Railway station in Madison, South Dakota, United States

The Chicago, Milwaukee, St. Paul and Pacific Railroad Depot was built by the Chicago, Milwaukee, St. Paul and Pacific Railroad (also known as The Milwaukee Road) in 1906. It is located at the south end of the business district in Madison, South Dakota. The building is a rectangular single-story brick structure. It housed men's and women's waiting rooms, a lunch room ("beanery"), station agent's office, and a freight room. Rather than being a wood-frame building, as was usual for smaller, rural stations, the depot at Madison was built of brick.
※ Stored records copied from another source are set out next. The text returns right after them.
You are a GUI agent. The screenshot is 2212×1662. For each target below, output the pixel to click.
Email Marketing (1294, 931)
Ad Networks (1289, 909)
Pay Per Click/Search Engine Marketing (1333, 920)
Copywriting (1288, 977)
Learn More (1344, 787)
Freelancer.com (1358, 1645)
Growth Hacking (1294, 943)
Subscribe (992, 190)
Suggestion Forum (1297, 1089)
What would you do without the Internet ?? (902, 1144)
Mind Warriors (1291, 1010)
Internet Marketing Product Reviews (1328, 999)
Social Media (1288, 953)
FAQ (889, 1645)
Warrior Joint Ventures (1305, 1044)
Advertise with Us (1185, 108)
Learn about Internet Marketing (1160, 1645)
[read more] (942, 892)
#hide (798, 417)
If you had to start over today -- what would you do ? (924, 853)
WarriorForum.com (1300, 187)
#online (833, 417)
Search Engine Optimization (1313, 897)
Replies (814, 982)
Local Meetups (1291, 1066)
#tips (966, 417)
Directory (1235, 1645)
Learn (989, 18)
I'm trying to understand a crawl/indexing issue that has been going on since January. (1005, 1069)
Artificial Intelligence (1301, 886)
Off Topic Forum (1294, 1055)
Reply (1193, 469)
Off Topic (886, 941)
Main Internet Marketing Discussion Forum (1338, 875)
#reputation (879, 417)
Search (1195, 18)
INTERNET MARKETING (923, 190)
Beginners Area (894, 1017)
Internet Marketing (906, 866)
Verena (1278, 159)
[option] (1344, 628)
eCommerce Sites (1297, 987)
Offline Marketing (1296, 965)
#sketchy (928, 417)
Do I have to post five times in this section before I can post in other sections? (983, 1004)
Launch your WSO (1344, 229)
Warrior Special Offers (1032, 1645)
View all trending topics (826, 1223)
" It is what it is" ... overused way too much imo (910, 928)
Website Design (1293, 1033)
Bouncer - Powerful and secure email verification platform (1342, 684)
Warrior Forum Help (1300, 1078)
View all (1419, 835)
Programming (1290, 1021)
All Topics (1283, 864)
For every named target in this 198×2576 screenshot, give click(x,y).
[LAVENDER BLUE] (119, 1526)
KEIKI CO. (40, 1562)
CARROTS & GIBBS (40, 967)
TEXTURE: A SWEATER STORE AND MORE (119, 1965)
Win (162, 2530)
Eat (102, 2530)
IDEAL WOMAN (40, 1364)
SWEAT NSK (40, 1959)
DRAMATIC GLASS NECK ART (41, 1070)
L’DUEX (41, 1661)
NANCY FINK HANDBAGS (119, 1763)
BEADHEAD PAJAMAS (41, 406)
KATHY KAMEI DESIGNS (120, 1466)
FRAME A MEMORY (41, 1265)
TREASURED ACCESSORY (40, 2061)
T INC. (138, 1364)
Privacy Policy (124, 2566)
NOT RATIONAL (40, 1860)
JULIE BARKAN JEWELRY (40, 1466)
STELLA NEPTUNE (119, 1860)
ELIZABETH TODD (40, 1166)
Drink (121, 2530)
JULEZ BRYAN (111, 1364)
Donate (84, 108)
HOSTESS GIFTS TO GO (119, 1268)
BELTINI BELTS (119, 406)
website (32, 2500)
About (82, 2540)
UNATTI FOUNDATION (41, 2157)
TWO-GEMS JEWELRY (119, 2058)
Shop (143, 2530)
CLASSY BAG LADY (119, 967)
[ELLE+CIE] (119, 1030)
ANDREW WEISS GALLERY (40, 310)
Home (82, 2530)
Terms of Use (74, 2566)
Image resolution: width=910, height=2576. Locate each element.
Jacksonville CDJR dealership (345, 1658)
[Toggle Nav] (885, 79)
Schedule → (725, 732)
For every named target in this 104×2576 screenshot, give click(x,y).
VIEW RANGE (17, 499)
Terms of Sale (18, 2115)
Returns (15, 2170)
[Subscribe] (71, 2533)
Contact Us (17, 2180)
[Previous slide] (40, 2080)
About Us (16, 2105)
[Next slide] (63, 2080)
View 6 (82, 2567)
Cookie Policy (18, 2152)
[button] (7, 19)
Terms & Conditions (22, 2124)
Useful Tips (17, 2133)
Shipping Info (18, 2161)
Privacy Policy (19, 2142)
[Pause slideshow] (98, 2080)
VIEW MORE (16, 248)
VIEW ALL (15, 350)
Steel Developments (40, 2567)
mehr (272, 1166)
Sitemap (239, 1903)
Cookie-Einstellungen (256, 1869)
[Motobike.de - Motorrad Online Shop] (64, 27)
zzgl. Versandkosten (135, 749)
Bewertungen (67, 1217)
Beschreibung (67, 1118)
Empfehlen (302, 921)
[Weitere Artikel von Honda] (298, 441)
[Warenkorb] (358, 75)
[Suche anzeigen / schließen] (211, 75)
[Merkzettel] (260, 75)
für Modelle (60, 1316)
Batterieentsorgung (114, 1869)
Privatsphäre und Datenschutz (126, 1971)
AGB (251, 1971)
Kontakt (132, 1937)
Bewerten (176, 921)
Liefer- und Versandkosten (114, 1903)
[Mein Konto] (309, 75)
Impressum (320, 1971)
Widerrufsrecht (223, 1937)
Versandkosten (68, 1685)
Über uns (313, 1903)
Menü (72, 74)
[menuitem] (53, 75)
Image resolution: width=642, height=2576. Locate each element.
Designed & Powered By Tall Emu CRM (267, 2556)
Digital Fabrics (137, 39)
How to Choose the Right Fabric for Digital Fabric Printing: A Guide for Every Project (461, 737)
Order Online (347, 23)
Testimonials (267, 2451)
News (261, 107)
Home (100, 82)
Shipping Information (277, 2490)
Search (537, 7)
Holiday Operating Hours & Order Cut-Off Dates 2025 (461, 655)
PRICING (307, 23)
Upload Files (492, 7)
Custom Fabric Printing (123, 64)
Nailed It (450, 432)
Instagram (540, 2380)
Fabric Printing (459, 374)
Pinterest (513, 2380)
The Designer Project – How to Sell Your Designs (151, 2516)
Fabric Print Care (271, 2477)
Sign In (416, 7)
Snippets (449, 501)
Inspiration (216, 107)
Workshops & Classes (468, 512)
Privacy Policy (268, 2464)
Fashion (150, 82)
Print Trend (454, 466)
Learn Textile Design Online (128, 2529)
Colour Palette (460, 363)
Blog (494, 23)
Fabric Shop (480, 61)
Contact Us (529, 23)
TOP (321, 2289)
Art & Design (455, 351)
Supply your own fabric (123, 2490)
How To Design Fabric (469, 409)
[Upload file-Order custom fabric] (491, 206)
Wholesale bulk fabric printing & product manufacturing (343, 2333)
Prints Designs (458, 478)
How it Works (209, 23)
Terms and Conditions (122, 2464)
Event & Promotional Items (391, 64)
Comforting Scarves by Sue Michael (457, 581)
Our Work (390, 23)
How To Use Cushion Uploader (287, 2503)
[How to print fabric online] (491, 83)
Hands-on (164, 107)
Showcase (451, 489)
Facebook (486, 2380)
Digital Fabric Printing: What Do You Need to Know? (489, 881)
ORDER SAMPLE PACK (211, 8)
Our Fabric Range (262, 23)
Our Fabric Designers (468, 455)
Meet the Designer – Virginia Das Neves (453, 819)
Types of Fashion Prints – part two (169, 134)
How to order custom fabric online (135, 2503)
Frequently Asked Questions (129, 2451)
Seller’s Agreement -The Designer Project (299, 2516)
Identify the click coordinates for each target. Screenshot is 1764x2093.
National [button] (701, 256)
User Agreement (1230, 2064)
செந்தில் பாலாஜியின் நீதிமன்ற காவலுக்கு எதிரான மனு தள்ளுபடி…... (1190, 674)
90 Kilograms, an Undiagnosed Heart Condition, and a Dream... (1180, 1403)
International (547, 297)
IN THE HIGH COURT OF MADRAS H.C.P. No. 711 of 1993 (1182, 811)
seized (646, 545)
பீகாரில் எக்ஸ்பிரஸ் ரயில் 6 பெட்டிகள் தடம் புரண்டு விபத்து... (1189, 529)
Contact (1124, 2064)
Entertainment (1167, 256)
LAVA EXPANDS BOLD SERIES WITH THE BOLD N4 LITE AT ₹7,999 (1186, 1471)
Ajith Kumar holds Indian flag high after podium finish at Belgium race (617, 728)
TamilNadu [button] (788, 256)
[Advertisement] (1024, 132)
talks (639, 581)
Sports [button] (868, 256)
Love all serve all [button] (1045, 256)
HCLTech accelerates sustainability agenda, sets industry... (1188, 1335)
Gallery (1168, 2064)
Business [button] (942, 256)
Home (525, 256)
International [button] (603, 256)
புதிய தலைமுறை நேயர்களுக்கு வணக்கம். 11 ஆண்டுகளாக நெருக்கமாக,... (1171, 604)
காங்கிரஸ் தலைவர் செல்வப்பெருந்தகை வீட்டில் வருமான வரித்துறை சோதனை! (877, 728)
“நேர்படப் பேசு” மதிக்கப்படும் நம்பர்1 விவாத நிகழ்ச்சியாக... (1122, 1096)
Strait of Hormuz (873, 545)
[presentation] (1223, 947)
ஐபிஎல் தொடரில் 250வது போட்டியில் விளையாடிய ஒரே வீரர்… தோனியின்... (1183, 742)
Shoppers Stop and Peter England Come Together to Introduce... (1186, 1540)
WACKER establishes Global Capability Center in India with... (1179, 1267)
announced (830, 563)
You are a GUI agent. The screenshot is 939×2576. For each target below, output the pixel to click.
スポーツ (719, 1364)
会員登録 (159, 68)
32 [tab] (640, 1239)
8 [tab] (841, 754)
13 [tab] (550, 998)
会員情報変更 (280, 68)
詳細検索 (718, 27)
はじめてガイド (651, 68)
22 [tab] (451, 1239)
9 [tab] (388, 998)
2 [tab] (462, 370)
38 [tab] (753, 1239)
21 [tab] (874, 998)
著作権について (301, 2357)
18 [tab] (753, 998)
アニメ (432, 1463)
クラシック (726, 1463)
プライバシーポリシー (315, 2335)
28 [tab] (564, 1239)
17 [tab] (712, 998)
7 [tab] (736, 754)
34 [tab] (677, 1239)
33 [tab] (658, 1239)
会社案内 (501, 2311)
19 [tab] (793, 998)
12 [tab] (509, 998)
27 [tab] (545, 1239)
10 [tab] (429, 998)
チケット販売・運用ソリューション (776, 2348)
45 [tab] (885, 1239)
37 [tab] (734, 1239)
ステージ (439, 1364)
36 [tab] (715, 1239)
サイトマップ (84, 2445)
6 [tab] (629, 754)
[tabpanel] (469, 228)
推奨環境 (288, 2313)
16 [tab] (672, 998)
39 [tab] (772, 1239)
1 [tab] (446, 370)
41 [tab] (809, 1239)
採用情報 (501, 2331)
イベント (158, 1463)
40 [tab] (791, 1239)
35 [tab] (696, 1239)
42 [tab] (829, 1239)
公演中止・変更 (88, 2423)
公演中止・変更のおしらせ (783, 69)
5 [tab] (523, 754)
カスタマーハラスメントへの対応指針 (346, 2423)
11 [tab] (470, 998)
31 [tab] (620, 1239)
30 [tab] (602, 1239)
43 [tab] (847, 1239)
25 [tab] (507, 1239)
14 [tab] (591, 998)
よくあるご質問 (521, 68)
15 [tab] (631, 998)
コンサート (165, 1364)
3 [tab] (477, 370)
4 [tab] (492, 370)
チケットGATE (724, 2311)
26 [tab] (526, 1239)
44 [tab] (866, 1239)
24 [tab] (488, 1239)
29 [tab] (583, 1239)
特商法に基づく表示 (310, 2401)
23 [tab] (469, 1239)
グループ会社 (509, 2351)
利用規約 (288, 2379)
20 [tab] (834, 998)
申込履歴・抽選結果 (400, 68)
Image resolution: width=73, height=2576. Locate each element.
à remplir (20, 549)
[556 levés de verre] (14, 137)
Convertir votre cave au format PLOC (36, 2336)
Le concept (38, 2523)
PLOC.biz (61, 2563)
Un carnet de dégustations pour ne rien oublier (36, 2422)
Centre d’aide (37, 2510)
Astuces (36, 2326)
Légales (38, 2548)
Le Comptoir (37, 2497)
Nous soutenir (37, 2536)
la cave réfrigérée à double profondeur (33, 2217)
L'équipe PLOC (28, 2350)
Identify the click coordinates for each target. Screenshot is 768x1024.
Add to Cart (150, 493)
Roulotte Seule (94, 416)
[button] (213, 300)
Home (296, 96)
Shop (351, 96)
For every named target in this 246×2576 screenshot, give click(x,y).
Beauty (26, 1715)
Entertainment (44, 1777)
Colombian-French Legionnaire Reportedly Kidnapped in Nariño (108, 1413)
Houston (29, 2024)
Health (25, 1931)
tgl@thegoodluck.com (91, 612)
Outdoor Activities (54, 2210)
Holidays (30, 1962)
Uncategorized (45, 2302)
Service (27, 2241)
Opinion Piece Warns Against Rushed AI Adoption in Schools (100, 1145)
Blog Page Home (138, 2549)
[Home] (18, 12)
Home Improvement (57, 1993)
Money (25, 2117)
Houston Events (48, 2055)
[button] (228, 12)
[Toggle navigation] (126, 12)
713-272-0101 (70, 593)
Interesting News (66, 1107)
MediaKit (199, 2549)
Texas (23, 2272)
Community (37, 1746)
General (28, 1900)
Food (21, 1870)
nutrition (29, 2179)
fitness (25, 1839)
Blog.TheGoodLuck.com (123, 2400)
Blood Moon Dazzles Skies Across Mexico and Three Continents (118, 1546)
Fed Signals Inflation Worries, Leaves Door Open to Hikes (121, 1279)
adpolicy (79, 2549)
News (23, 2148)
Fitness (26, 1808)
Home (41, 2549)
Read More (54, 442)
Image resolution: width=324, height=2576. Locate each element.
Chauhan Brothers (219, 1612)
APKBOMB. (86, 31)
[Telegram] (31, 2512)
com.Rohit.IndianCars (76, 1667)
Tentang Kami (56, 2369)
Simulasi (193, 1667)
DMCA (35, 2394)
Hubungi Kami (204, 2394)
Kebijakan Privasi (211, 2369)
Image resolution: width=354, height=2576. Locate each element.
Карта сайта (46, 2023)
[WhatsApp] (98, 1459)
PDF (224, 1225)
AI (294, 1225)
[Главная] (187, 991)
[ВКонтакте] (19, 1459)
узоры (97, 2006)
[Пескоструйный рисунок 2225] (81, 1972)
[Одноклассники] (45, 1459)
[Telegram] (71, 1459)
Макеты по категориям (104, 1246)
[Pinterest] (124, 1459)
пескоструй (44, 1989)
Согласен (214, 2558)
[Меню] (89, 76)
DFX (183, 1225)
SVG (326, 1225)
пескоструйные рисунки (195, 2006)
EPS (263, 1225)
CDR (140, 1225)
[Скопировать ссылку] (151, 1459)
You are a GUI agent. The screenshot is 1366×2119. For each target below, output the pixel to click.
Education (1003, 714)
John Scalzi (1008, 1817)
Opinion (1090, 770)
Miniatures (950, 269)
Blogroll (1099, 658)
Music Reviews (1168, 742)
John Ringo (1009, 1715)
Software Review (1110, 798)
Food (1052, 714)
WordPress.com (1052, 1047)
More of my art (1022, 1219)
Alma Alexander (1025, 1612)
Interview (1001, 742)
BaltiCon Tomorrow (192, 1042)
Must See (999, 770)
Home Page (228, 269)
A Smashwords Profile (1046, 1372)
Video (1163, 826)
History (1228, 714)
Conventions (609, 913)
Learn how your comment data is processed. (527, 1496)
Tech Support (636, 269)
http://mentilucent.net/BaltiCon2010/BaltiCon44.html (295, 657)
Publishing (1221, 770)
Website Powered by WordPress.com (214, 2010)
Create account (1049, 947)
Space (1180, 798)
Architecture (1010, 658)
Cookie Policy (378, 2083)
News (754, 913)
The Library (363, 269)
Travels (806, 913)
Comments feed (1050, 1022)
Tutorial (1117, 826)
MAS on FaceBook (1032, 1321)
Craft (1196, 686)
The Milwaukee Road first entered Madison in the 1881. In 1906 it built the new depot. It functioned as a passenger station until 1953. The building was still used by the railroad as offices and a freight agency. In 1979, before The Milwaukee Road went bankrupt, the depot was closed. After the bankruptcy, the BNSF Railway bought the property and the rail line. It continued to use the depot for freight and storage until 1981. BNSF then closed the depot for good. In 1989, the depot was bought by local citizens who then turned it over to the local Chamber of Commerce for use as its new office.

The depot was listed in the National Register of Historic Places because of its architecture and also because of its association with the development of Madison.